● Exercise requirements:
Your response should consist of one number, the count of lines below that contain "will".

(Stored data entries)
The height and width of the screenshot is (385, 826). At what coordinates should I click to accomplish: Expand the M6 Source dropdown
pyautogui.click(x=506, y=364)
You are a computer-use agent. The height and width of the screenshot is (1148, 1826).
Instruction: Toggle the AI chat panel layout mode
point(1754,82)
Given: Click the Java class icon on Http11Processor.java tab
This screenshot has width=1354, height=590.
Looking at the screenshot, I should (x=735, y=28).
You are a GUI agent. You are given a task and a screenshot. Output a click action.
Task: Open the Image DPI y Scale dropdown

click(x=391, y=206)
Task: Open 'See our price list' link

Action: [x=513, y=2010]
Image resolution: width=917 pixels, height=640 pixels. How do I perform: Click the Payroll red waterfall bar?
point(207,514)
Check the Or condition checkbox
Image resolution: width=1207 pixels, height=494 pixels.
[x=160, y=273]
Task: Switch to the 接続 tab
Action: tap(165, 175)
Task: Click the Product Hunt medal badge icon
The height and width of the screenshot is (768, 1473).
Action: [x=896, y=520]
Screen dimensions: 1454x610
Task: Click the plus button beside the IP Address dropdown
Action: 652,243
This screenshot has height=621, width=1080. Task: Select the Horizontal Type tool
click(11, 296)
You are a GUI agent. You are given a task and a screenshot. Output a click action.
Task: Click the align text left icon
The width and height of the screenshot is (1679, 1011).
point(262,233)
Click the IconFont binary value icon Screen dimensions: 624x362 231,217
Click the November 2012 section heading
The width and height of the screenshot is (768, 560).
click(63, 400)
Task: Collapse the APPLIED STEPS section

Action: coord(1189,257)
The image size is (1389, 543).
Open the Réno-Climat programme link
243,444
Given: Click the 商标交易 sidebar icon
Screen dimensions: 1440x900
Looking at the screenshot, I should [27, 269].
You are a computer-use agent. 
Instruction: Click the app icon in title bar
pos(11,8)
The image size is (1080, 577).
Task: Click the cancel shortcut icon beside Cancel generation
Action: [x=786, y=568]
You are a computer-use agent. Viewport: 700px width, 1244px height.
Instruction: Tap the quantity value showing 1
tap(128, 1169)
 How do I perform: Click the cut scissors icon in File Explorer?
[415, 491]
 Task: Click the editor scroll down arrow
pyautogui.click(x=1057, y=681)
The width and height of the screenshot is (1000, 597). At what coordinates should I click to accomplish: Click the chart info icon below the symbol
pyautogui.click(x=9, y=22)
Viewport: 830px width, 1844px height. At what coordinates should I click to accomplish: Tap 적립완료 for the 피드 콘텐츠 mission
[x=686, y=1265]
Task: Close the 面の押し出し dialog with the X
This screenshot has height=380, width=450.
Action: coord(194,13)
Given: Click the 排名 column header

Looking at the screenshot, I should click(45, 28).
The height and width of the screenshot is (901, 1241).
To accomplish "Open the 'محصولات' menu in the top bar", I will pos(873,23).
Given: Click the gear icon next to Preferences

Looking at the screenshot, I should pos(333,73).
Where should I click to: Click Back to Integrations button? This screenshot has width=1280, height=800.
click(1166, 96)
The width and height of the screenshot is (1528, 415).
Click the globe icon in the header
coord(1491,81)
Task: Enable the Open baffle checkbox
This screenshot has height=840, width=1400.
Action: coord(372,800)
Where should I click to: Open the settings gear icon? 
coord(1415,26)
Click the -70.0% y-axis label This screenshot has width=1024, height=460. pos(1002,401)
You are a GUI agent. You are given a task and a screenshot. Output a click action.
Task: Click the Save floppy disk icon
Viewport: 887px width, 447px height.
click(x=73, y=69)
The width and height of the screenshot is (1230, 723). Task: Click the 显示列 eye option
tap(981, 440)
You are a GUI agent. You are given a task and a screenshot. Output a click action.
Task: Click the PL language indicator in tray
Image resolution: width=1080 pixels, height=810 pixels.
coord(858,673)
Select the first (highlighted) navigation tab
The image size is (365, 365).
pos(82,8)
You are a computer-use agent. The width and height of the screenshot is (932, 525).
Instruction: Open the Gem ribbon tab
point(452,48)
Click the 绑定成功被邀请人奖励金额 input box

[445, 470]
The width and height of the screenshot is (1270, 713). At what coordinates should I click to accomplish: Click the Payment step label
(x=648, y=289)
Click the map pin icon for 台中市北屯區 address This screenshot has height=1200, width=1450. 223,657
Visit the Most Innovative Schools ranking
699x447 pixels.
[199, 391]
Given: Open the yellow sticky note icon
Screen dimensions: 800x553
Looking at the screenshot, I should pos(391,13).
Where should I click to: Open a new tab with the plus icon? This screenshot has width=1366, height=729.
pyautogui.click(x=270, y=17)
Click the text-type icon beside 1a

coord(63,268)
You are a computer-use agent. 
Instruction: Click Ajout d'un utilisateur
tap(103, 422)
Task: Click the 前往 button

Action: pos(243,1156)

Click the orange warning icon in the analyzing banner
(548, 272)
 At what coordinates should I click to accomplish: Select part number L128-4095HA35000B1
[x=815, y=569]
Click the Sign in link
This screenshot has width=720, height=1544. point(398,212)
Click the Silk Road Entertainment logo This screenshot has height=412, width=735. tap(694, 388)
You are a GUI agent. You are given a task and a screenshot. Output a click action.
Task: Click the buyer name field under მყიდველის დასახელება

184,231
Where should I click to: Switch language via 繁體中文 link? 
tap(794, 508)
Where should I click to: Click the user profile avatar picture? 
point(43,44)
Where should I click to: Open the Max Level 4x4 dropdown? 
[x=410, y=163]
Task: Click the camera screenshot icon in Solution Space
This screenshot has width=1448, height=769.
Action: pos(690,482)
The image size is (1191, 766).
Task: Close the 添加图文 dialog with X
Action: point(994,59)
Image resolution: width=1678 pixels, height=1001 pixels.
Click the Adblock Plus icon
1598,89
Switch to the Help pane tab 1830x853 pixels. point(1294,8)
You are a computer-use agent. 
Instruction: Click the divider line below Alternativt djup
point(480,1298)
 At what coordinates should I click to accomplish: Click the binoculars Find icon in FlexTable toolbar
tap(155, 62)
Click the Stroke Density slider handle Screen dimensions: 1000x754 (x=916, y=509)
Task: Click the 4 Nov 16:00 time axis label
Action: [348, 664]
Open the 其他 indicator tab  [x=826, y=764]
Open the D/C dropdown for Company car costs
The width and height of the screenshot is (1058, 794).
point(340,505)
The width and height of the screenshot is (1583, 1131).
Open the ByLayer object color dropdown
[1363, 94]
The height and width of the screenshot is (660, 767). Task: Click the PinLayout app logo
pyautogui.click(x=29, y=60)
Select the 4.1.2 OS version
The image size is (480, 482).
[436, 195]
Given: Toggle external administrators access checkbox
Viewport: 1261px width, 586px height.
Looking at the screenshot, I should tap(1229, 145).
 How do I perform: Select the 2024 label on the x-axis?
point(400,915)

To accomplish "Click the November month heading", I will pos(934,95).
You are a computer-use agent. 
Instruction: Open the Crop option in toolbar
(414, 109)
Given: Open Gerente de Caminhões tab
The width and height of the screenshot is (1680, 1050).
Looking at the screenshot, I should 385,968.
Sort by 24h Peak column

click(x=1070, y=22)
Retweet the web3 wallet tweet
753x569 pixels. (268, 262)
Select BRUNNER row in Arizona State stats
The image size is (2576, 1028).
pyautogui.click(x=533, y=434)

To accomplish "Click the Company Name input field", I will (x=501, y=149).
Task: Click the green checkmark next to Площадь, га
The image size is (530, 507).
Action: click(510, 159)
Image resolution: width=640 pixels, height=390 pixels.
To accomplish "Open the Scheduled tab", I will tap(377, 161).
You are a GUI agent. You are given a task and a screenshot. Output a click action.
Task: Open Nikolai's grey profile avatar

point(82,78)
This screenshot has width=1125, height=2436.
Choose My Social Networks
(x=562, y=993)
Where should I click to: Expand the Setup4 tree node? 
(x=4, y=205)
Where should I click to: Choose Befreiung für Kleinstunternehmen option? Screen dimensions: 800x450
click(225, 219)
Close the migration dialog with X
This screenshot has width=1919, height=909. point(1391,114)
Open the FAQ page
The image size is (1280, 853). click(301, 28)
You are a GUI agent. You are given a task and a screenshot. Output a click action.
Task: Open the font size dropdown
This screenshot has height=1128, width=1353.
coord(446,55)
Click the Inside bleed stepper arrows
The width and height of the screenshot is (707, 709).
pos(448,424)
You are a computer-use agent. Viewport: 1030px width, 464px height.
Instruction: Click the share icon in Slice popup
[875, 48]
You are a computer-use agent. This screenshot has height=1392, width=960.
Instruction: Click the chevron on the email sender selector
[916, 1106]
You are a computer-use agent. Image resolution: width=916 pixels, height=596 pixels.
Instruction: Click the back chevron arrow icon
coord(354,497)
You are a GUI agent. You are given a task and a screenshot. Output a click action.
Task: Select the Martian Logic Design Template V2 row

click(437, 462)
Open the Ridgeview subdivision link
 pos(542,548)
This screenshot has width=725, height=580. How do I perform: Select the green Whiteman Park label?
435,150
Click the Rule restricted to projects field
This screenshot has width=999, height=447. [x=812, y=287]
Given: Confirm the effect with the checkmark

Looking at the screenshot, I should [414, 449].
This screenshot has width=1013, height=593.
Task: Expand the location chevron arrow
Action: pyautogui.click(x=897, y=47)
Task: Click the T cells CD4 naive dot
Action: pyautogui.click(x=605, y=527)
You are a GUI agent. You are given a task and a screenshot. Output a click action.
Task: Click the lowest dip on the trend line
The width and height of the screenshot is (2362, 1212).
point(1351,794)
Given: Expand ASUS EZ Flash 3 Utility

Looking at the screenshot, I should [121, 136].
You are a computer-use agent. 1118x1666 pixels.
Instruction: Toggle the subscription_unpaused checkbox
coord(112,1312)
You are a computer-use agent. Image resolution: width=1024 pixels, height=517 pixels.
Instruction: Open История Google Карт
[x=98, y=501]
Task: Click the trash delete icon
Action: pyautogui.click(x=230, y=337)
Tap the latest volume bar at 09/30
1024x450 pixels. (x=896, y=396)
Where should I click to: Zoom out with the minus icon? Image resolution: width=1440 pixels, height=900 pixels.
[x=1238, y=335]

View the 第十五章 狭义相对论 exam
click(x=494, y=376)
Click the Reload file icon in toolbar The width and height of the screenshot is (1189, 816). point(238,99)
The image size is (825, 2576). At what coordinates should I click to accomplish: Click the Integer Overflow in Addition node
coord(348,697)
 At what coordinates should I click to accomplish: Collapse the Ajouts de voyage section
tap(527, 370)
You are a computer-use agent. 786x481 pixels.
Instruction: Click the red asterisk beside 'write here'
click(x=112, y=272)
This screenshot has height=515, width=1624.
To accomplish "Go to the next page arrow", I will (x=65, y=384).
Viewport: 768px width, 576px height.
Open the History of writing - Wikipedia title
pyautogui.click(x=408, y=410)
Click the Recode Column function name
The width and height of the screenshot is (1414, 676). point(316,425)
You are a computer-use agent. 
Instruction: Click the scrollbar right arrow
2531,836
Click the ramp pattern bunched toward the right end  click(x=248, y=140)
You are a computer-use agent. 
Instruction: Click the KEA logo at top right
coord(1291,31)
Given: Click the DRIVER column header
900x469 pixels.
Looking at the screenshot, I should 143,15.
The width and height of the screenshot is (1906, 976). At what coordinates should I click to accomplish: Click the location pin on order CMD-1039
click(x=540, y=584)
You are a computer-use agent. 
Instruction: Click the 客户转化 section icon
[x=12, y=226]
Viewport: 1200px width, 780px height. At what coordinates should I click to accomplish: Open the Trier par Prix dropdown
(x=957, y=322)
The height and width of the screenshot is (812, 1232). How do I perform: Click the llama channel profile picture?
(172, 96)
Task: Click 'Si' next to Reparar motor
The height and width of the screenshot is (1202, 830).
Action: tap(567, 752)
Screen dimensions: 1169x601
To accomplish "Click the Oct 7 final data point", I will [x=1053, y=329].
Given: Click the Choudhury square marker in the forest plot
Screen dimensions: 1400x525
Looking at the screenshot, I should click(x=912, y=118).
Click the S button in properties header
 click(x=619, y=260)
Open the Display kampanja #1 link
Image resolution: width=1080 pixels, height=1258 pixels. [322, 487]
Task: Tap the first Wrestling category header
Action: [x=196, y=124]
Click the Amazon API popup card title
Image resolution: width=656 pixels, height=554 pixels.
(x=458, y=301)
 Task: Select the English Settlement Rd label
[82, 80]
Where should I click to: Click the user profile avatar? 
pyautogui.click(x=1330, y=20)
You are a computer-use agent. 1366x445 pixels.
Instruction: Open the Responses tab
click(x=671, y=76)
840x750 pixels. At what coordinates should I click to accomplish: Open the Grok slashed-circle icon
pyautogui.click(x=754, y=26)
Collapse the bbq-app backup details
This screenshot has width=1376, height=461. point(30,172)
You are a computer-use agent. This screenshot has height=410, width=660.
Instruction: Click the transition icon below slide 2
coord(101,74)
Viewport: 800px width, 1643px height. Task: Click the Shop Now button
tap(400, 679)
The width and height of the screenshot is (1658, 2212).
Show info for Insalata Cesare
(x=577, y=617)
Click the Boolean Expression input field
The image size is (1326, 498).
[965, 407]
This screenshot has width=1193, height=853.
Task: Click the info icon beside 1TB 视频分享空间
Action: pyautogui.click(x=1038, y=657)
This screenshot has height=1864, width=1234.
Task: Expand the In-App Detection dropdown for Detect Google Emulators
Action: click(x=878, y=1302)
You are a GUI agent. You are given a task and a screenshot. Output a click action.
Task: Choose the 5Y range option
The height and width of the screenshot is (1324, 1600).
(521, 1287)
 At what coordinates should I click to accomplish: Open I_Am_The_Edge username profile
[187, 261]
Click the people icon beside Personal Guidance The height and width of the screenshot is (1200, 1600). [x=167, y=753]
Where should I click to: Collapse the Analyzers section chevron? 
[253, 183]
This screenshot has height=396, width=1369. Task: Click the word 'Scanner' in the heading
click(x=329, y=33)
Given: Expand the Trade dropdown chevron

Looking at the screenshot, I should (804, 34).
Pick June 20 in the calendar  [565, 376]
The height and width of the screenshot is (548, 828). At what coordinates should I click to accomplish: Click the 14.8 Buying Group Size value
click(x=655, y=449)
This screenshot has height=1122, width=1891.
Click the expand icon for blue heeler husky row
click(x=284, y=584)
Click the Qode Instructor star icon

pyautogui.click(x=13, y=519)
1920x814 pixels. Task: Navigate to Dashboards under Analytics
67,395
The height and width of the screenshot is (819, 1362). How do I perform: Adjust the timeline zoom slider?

● The completed task:
6